Hacker News new | ask | show | jobs
by rajvarkala 179 days ago
Understood.

Take for instance, customer support Agent , that is supposed to resolve tickets. Assuming it resolves around 30% tickets by an objective measure. Do you think that cannot be captured and agreed upon by both sides?

3 comments

Already, today, human customer support agents' performance is measured in ticket resolution, and the Goodhart's Law consequences of that are trivial visible to anyone that's ever tried to get a ticket actually resolved, as opposed to simply marked "resolved" in a ticketing system somewhere…
We just give today's human performance metrics to AI agents.

AI agent developers internally have a metric they are targeting to improve. That itself violates goodhart law.

You get what you measure. The bot might be really bad and customers close the chat and it gets counted as success etc.
The same applies to human agents as well. Humans are incentivised differently ? How?

The same oversight mechanism that applies to humans cannot correct the flaws of AI agents?

Except the meta reason for employing AI for these use cases is to stop employing the humans?
At scale? Programmatically? In a way that actually saves time and doesn't create billing conflict (that always happens to benefit the LLM vendor)?

No I do not.

Interesting. Let's take the case of infra spend on AWS. Amazon says you invoked serverless calls 100k times and you are charged for it. How are you trusting them?
The comparison doesn't quite hold because AWS is a utility; they aren't an arbiter of quality. Amazon charges for a serverless call regardless of whether your code worked or crashed. You pay for the effort (compute), which is verifiable and binary.

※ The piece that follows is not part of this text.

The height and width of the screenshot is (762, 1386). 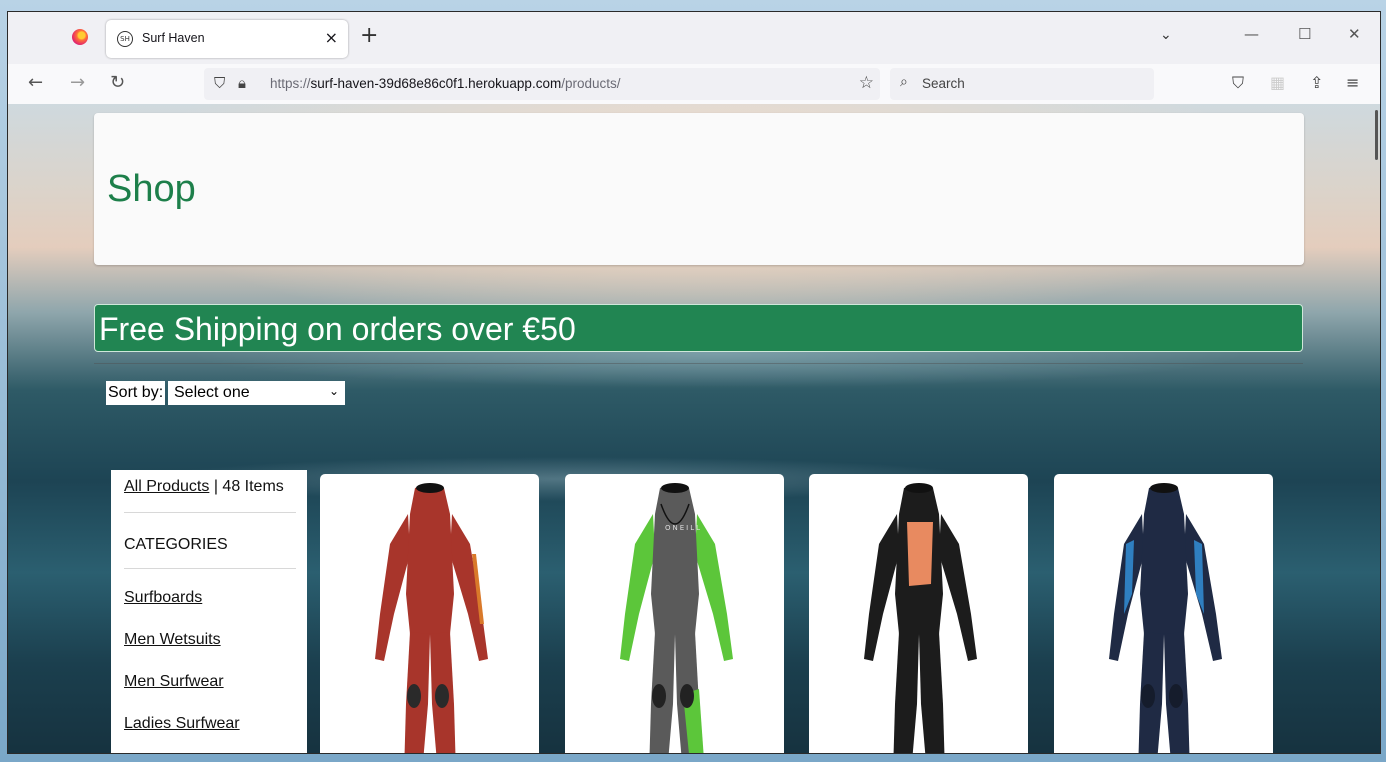 I want to click on category-link-surfboards: Surfboards, so click(x=163, y=598).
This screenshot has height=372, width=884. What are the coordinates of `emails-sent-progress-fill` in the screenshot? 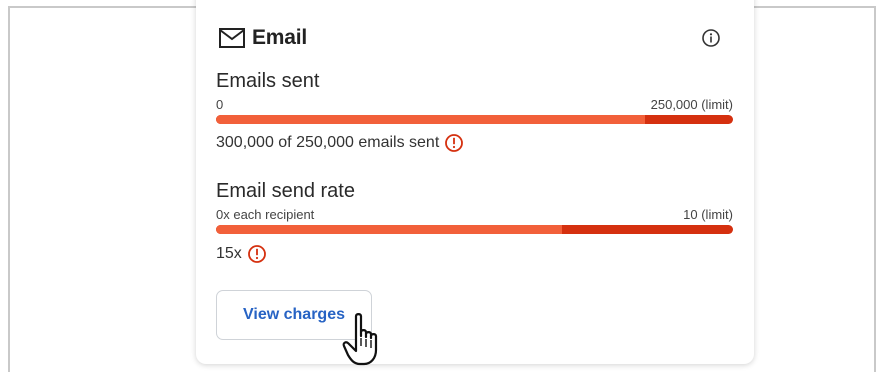 It's located at (431, 120).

Once you shift to billing for outcomes like "resolutions," the vendor switches from a utility provider to the judge and jury of their own performance. At scale, that creates a "fox guarding the henhouse" dynamic. The friction of auditing those outcomes to ensure they aren't just Goodharted metrics eventually offsets the simplicity the model promises. Frankly, I just cannot and will not trust the judgment of tech companies who evangelize their own LLM outputs.

How do you verify AWS charges? By inspecting logs? There goes the arbiter.

I get the binary part. The biggest difference is the subjective component of outcome? However, a tech provider - especially Agent provider - has to bring down the subjective to a quantitative metric when selling. If that cannot be done, I am not sure what we are going to be buying from Agent builders/providers?